Morning (9 a.m. - 12 p.m.)

Key Takeaways

Sometimes correlation is causation, but you can’t trust an interpretation of causal relationships without accounting for confounders. When using evidence of a correlation to gauge the effect of your planned actions, it is critical to assess whether a causal interpretation of that correlation is credible and plausible. To do so, ask: Are there unaccounted confounders? Is there reverse causality?

Agenda

  • Frame the day (Lecture)

  • Confounding (Activity)

  • Making valid comparisons, drawing valid conclusions (Interactive Lecture)

  • Confounding/Selection (Activity)

  • BREAK

  • Now what?
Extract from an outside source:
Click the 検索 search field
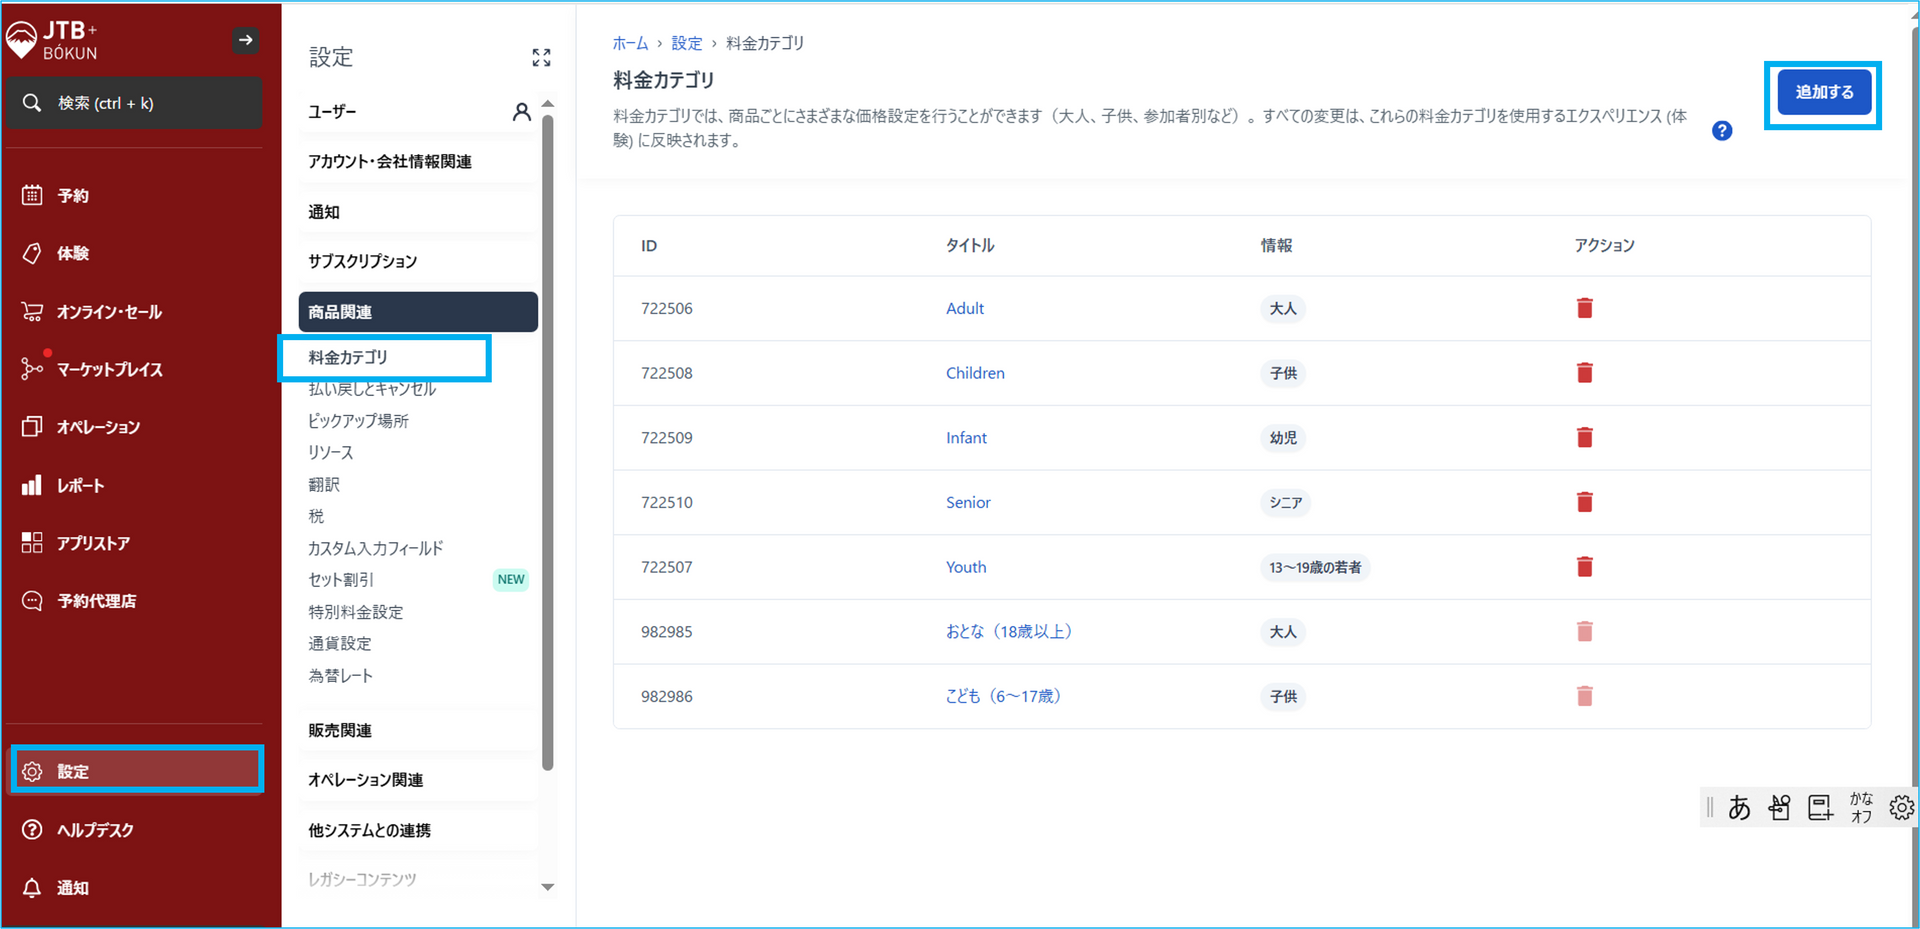pyautogui.click(x=134, y=103)
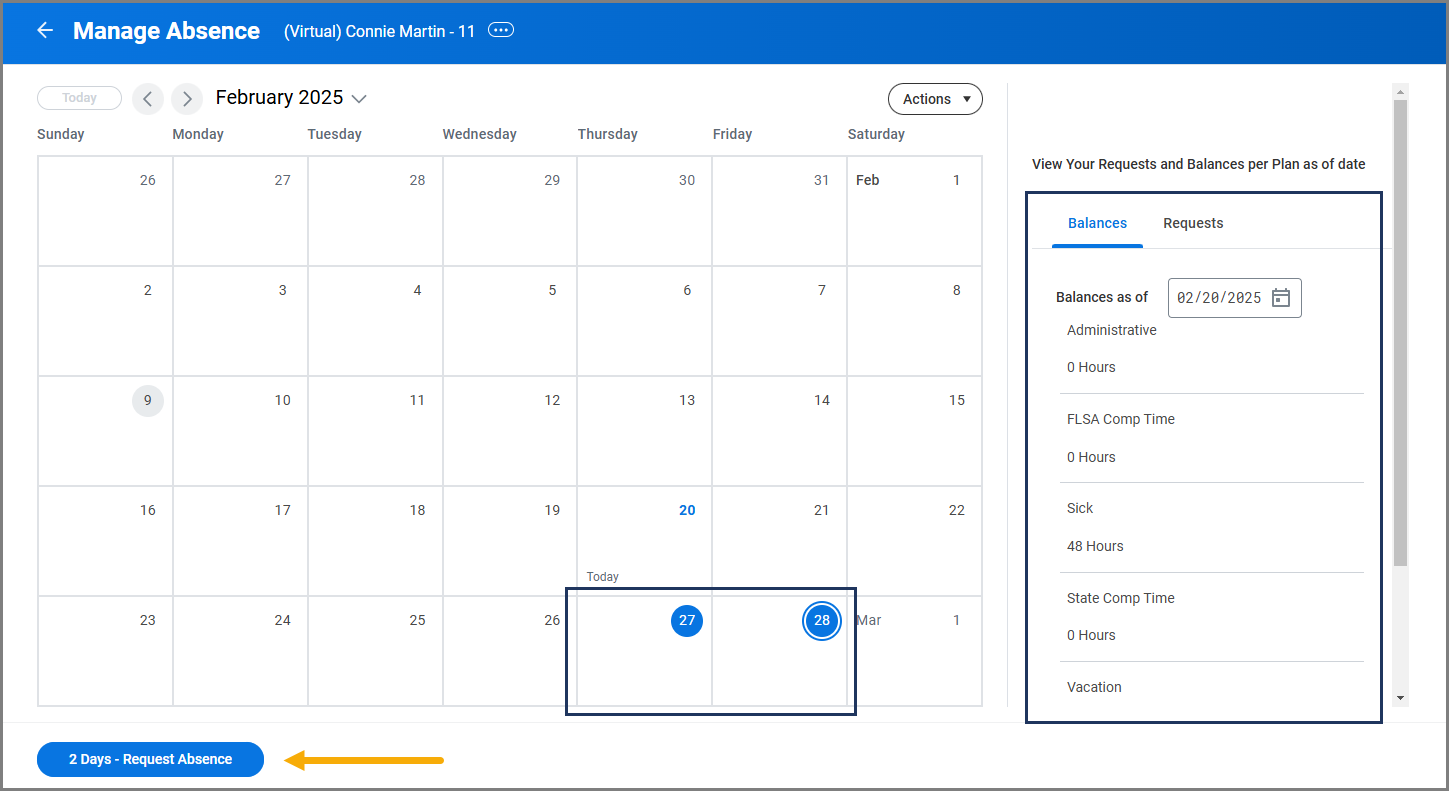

Questions you should ask when someone purports to give you a causal relationship (Lecture)

  • Signing the Bias: The first thing to do when you have a confounded relationship (Lecture)

  • Signing the Bias (Activity)

Lunch

Afternoon (1 p.m. - 5 p.m.)

Key Takeaways

There are a range of approaches to pulling causal relationships out of potentially confounded correlations.  Four of them are easy to implement and do not require particularly sophisticated analyses: signing the bias, controlling, differencing, and elaborating.

Agenda

  • Frame the afternoon (Lecture)

  • Controlling (Lecture)

  • Controlling (Activity)

  • BREAK

  • What can you do when you can’t measure the confounders? Differencing (Lecture)
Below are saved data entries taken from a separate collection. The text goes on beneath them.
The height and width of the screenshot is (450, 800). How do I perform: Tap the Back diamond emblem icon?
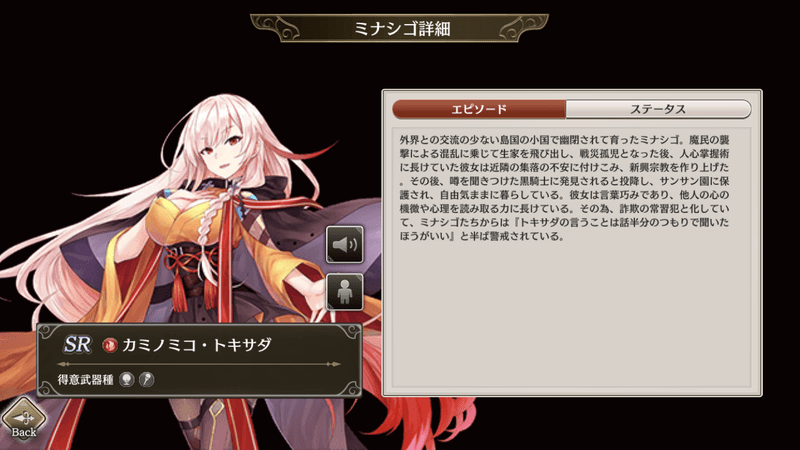tap(23, 416)
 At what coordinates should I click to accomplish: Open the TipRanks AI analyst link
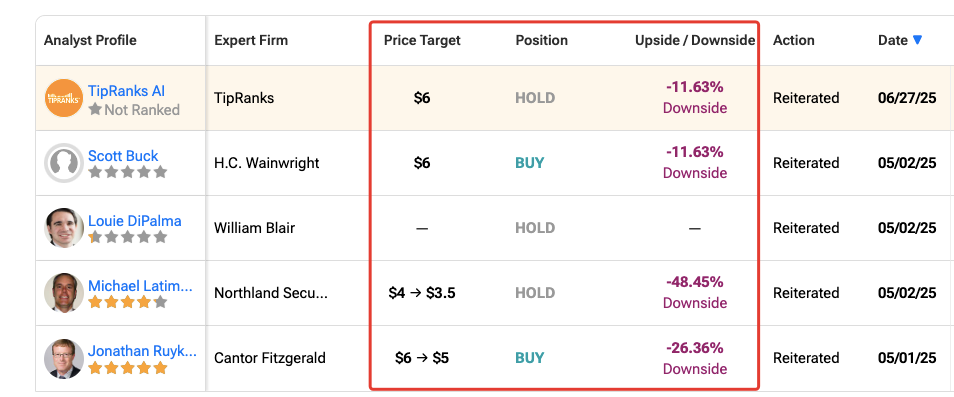click(x=127, y=91)
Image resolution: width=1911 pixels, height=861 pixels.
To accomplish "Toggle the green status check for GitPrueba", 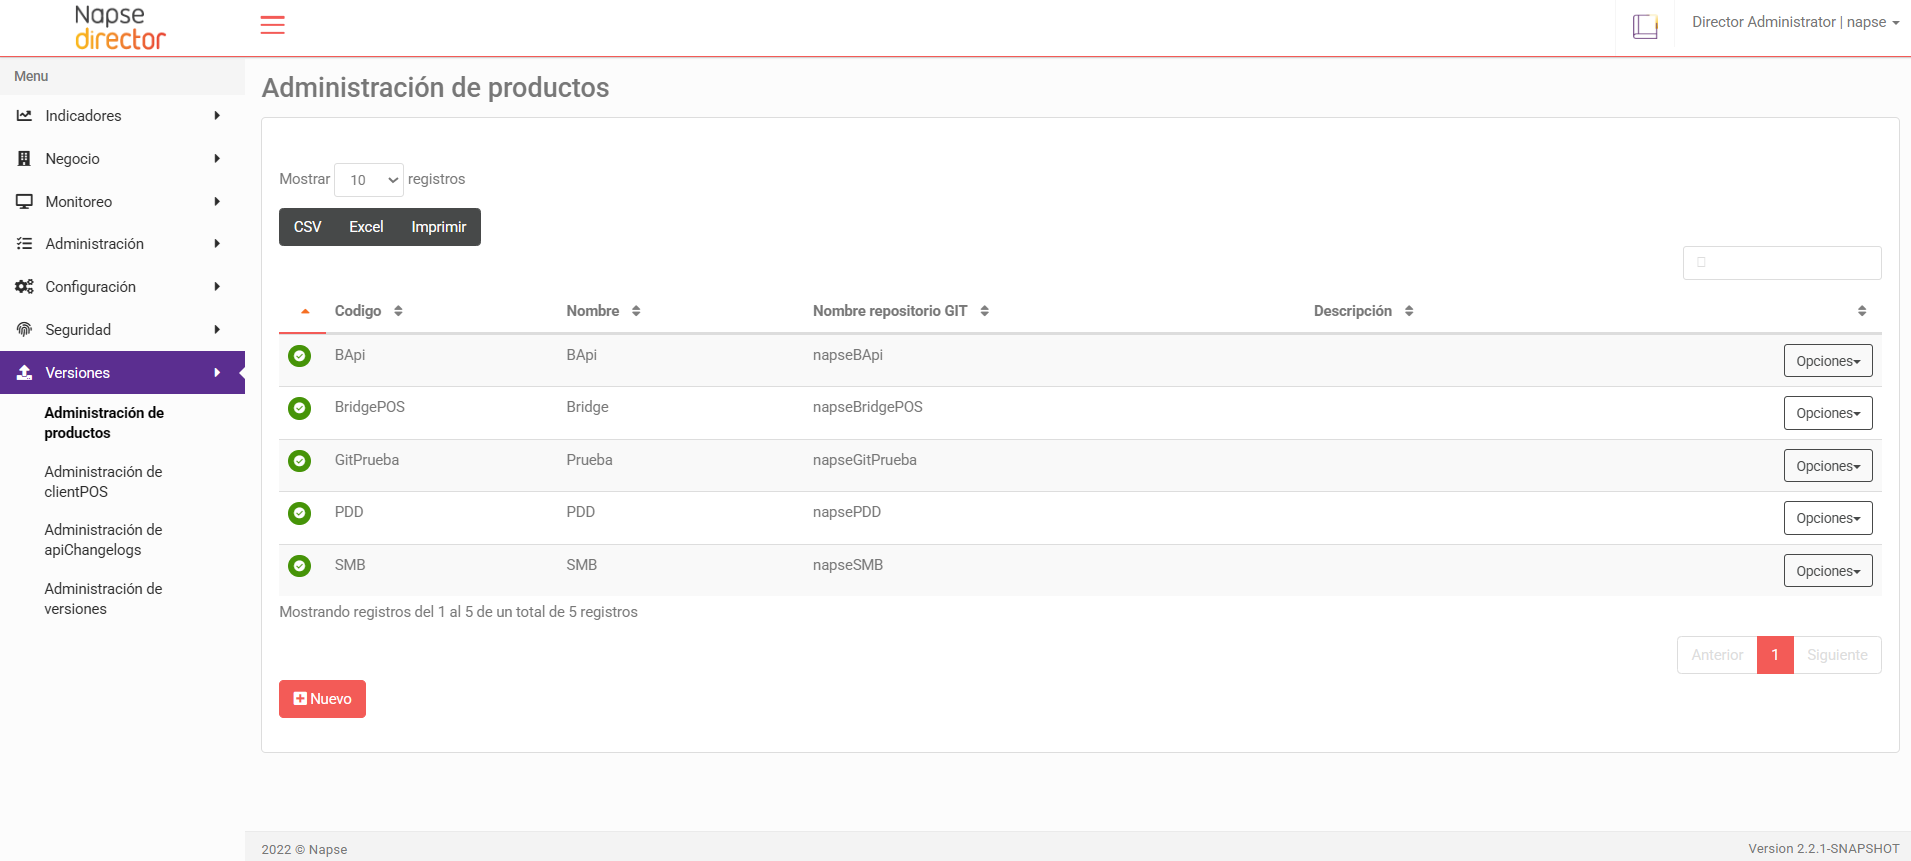I will pos(299,461).
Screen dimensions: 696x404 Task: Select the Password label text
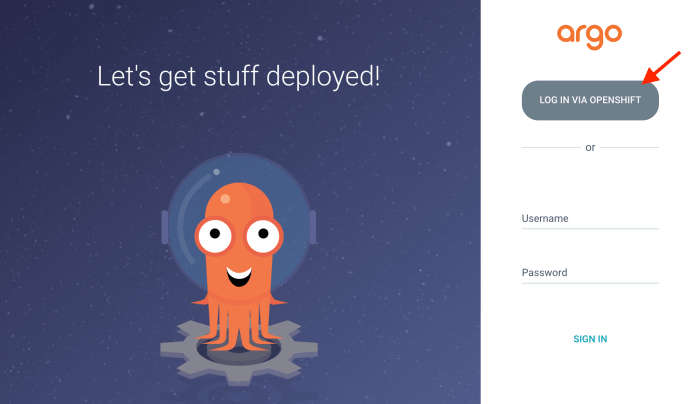click(545, 272)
  • Thinking through confounders (Activity)

  • BREAK

  • How do you establish causality when you can’t difference or control? Elaboration (Lecture)
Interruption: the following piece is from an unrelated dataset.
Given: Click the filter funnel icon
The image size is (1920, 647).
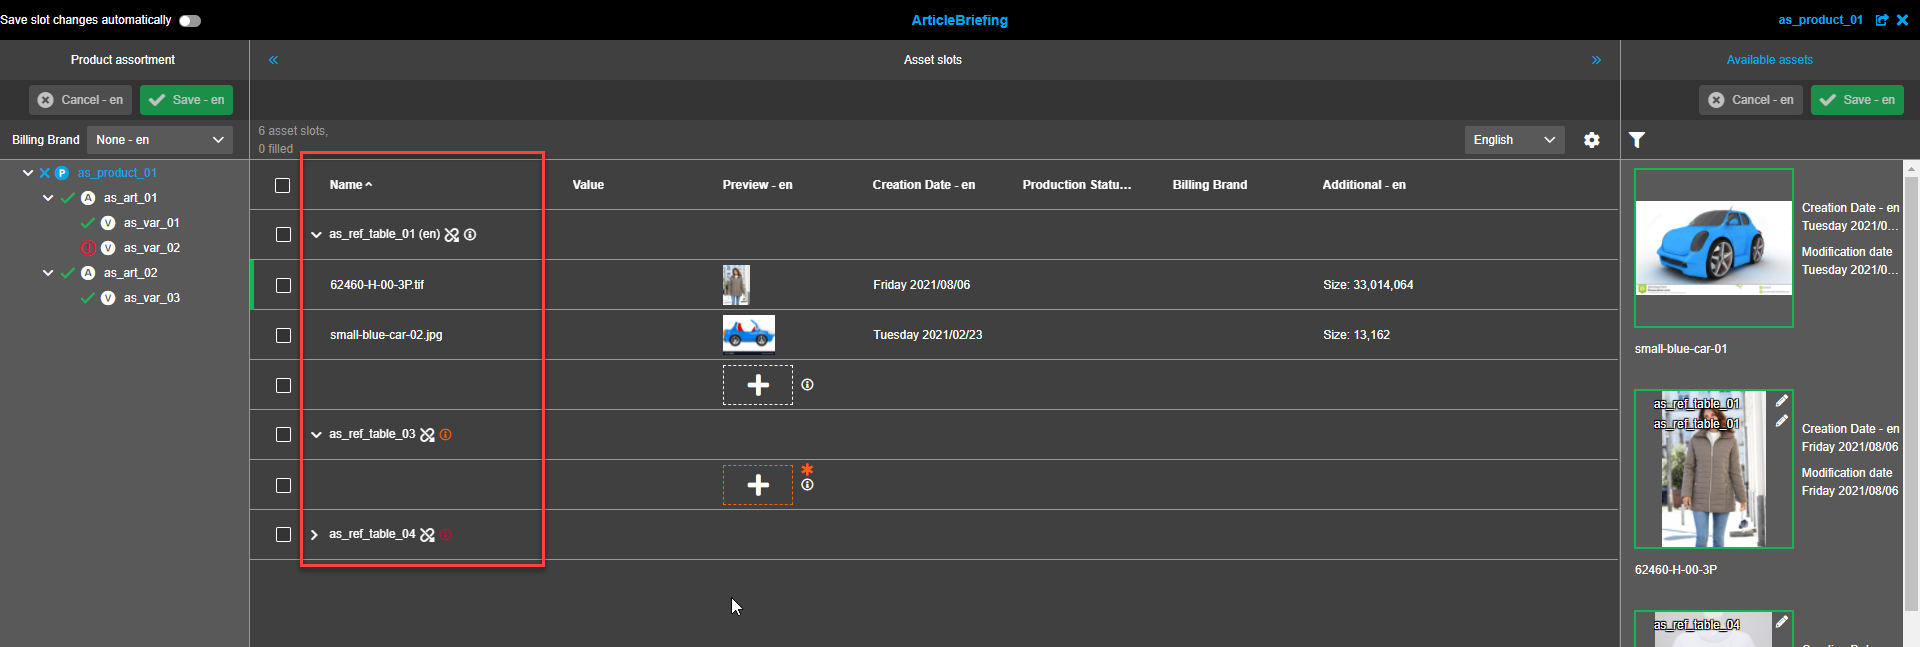Looking at the screenshot, I should click(x=1637, y=140).
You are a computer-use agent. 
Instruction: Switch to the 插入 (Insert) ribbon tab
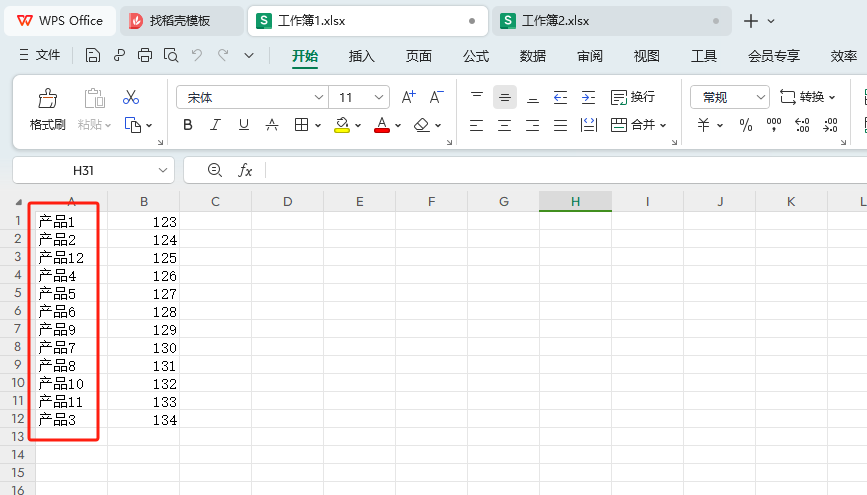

  • Pulling it all together (Activity)

Saturday, April 14: Principles and Leadership

Morning (9 a.m. - 1 p.m.)

Key Takeaways

Before making an evidence-based decision, be sure to:

  • Turn statistics into substance

  • Measure your mission

  • Make valid analogies

  • Build effective teams

  • Establish the right culture/norms/processes

  • Gather the right data

Agenda

  • Frame the day (Lecture)

  • Turn statistics into substance (Lecture)

  • Measure your mission (Interactive Lecture)

  • Did you measure your mission? (Activity)

  • BREAK

  • Make Valid Analogies: External validity (Interactive Lecture)

  • General Principles/Information Processing Best Practices (Lecture)

  • Leading evidence-based decisions (Lecture)

  • Closing remarks (Lecture)

  • LUNCH

The last day is a half-day only.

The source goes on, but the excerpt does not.